A Pentagon spokesman says a majority of pro-Russian forces are pulling back from the Ukrainian border and returning to their home bases, a withdrawal that the U.S. has been demanding for weeks and a move that Defense Secretary Chuck Hagel called "promising."
“I can confirm that at least two thirds of the Russian forces have repositioned off the border and we are continuing to monitor,” Pentagon spokesman Col. Steve Warren told reporters Friday.
“The remaining forces appear to be packing up and preparing to depart the border as well. We welcome this. That said, it doesn’t change the fact that the Russians for the last several months have radically destabilized the situation in Ukraine. They still maintain a significant force presence in Crimea and we continue to call on them to work to stabilize Ukraine, to prevent militants from flowing into Ukraine and to help bring a peaceful resolution,” Col. Warren said.
A senior defense official traveling with Defense Secretary Hagel told The Washington Post that approximately seven Russian battalions remain of those that were deployed to the east and south of Ukraine, amounting to a couple of thousand troops.
U.S. officials had previously estimated as many as 40,000 Russian forces had been aligned along the border with a restive eastern Ukraine that has been wracked with violence between government security forces and pro-Russian separatists.
Hagel didn't provide any details to reporters traveling with him en route to an Asian defense conference in Singapore at the start of a 12-day overseas trip which will include a meeting with NATO defense ministers in Brussels next week. However, he called the withdrawal promising.
"They are not where they need to be and won't be until all of their troops that they positioned along that border a couple of months ago are gone," Hagel told The Associated Press.
"We do know that thousands of Russian troops have been pulled back and are moving away. But we also know that there are still thousands of Russian troops still there that have not yet moved," Hagel said.
Hagel said he has not spoken to his Russian counterpart about the withdrawal.
Ukraine's acting defense minister said Friday that Ukrainian forces would continue their military offensive against rebels in the east until order is restored there, Reuters reported.
``Our given task is to bring peace and order to the region,'' Acting Defense Minister Mykhailo Koval said.
Hagel and other Obama administration officials also expressed new concerns about rising violence in eastern Ukraine, including the downing of a military helicopter by pro-Russian rebels Thursday that left 15 dead, according to Ukraine's acting president. President-elect Petro Poroshenko swore to punish those responsible for downing the helicopter.

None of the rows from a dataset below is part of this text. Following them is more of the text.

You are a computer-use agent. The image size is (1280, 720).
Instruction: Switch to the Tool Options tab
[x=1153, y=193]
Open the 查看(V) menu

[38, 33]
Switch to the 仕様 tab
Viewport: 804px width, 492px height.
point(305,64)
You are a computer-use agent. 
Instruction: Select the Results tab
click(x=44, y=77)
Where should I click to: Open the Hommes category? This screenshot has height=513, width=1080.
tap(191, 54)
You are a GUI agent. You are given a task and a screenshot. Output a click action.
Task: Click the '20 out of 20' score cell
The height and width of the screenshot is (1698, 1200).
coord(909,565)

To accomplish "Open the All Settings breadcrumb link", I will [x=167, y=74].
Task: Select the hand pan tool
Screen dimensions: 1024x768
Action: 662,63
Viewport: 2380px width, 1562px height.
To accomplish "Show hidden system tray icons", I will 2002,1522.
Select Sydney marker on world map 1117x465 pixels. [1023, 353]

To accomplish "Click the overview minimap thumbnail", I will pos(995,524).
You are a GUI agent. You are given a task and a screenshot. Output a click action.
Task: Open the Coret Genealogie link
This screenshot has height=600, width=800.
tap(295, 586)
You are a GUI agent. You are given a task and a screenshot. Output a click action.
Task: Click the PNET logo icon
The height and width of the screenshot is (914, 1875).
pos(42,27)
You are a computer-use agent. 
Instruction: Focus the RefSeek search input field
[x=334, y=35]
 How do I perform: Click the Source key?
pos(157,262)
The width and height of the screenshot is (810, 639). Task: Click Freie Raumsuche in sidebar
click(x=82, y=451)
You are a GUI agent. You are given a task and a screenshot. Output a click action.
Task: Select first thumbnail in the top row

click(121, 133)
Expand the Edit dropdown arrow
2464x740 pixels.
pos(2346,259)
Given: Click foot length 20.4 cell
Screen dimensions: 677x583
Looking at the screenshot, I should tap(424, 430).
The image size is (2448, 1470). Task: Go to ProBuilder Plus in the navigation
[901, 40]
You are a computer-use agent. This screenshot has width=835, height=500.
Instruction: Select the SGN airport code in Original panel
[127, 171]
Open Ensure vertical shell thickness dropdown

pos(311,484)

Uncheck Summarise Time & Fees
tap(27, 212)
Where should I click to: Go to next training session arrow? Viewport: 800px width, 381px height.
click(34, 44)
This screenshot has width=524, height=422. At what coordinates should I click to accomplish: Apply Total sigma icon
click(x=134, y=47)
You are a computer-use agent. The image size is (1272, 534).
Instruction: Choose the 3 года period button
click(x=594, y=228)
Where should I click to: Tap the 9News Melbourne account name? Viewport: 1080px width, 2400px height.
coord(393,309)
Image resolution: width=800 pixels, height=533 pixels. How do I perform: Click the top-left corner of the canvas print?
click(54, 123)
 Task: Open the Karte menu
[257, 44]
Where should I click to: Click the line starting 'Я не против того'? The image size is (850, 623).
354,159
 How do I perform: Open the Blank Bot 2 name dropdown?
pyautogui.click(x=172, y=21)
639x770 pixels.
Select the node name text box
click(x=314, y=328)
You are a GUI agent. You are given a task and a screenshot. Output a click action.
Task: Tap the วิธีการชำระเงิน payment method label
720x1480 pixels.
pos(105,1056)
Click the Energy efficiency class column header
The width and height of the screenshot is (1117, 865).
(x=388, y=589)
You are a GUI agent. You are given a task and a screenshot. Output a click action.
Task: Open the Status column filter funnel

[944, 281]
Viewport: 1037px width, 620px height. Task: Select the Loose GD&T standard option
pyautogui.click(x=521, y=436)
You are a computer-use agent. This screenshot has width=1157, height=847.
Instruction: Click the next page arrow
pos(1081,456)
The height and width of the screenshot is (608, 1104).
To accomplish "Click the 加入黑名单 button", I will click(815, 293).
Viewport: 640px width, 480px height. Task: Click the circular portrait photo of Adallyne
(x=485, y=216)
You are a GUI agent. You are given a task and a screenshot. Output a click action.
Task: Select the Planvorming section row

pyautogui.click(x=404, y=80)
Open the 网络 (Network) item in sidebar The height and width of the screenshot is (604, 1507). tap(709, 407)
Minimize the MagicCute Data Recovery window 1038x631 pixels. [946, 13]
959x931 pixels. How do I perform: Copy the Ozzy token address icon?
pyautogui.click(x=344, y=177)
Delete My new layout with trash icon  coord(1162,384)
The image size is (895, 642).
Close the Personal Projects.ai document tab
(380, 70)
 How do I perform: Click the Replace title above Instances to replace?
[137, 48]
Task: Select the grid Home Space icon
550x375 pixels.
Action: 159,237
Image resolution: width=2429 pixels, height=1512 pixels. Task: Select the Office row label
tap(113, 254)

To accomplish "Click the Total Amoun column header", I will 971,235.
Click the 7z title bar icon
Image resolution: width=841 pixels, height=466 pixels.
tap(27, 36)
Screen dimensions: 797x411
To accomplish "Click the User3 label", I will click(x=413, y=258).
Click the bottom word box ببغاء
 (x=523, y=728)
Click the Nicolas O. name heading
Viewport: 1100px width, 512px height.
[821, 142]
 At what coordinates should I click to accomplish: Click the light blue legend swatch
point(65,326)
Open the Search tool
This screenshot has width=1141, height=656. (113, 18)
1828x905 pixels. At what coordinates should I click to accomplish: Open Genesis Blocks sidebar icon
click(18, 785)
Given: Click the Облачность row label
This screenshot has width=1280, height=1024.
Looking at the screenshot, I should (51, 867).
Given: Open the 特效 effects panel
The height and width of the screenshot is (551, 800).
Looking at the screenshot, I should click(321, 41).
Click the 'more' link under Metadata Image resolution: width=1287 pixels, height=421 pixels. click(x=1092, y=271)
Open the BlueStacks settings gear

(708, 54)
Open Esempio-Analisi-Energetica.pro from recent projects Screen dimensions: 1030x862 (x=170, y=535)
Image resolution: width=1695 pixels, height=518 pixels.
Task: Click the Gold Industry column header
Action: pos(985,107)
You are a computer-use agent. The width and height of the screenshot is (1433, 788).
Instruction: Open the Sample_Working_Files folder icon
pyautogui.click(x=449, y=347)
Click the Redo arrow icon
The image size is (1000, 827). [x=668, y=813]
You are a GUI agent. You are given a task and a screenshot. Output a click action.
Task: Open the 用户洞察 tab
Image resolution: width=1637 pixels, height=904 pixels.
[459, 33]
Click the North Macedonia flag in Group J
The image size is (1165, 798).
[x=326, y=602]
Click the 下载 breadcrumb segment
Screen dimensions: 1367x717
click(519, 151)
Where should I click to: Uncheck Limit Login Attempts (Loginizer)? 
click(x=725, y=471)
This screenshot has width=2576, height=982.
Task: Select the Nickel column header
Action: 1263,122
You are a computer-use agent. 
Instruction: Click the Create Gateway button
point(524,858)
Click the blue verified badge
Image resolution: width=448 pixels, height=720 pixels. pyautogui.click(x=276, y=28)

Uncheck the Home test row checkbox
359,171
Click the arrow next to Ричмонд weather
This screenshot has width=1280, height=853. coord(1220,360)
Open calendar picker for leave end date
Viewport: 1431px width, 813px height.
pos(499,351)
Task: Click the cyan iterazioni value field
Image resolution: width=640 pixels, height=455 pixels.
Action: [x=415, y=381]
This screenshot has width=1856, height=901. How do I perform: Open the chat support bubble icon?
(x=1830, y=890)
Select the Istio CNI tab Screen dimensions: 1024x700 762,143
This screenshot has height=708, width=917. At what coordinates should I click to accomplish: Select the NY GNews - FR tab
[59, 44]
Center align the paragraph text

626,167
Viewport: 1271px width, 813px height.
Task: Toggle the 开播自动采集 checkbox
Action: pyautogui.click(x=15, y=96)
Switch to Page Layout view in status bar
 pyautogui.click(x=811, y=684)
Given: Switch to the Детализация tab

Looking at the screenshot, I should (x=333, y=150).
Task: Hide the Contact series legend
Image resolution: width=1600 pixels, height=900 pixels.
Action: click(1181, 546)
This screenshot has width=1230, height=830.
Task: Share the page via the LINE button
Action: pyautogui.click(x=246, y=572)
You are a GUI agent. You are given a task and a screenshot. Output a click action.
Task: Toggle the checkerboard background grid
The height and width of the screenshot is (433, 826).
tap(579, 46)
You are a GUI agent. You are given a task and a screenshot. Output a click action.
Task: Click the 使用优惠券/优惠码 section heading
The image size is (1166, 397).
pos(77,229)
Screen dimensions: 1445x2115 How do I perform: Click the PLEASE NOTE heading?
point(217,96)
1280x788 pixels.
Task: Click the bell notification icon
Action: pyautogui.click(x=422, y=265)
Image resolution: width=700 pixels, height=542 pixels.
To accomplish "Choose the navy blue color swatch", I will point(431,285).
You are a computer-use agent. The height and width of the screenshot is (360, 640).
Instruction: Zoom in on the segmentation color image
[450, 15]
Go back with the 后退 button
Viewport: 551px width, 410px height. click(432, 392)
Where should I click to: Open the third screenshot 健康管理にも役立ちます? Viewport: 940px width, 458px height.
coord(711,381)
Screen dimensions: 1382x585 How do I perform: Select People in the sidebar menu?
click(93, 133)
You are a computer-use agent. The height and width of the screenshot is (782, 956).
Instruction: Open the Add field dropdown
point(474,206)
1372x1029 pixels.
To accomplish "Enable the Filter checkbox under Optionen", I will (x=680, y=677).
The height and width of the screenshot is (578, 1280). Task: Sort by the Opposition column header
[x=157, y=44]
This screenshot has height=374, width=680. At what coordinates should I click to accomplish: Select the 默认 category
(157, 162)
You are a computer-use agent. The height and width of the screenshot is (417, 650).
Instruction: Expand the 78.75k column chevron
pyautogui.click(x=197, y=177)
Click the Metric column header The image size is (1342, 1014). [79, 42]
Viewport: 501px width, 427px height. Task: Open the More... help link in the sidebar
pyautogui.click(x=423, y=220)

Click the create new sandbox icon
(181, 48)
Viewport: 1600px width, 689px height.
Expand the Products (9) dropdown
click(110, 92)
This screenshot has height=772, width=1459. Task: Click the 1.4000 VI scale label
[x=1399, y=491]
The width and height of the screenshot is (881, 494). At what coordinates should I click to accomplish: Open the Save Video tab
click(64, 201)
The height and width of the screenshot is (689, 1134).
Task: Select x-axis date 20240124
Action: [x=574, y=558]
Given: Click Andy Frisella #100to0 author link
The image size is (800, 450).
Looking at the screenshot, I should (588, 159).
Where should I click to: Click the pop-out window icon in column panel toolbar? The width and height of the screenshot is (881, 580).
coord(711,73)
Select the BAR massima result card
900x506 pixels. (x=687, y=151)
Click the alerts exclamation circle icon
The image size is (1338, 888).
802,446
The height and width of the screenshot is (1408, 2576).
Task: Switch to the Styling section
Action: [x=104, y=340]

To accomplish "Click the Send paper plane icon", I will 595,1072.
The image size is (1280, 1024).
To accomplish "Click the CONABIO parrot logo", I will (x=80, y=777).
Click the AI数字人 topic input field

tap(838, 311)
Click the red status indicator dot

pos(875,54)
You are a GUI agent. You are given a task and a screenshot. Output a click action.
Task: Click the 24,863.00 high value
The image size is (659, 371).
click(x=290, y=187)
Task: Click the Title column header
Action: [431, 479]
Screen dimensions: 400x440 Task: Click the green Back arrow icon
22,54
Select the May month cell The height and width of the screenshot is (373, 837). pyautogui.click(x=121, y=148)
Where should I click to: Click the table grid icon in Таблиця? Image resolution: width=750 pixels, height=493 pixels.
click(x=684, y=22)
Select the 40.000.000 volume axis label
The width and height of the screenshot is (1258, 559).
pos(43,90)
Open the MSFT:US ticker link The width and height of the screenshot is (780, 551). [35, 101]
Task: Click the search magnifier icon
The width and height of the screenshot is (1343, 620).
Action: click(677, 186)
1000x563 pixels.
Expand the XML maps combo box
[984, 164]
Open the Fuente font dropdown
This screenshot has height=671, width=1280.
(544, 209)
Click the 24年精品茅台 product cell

The White House and State Department both said a de-escalation of the crisis was imperative and called on Russia to exert pressure on the separatists to get them to end the fighting and release a group of international monitors who have been detained in eastern Ukraine since earlier this week.
NATO Secretary-General Anders Fogh Rasmussen said the recent Russian troop withdrawal was far more significant than NATO previously estimated, but was not complete.
``We welcome what we have seen but we continue to urge Russia to pull back all troops from the Ukrainian border,'' Rasmussen told Reuters Friday.
Rasmussen also announced that ambassadors from NATO countries and Russia would meet in Brussels Monday to discuss the security situation in and around Ukraine.
Meanwhile, the Organization for Security and Cooperation in Europe has lost contact with a five-member team in east Ukraine, where four members of another OSCE mission are still being held by pro-Russian rebels. The OSCE's teams are in Ukraine to monitor the security situation following the violence between pro-Russia separatists and Ukrainian forces.
The OSCE said it had lost contact with the team of four international workers and one Ukrainian translator, late Thursday, according to a statement online Friday. The OSCE has been without contact with another four-member team since Monday.
A rebel leader confirmed Thursday that monitors from the first group were in their custody. The insurgents assured journalists they would "deal with this and then release them," but did not give details as to when.
The White House and State Department said insurgents detaining OSCE observers is unacceptable and demanded their immediate release.
The Associated Press contributed to this report.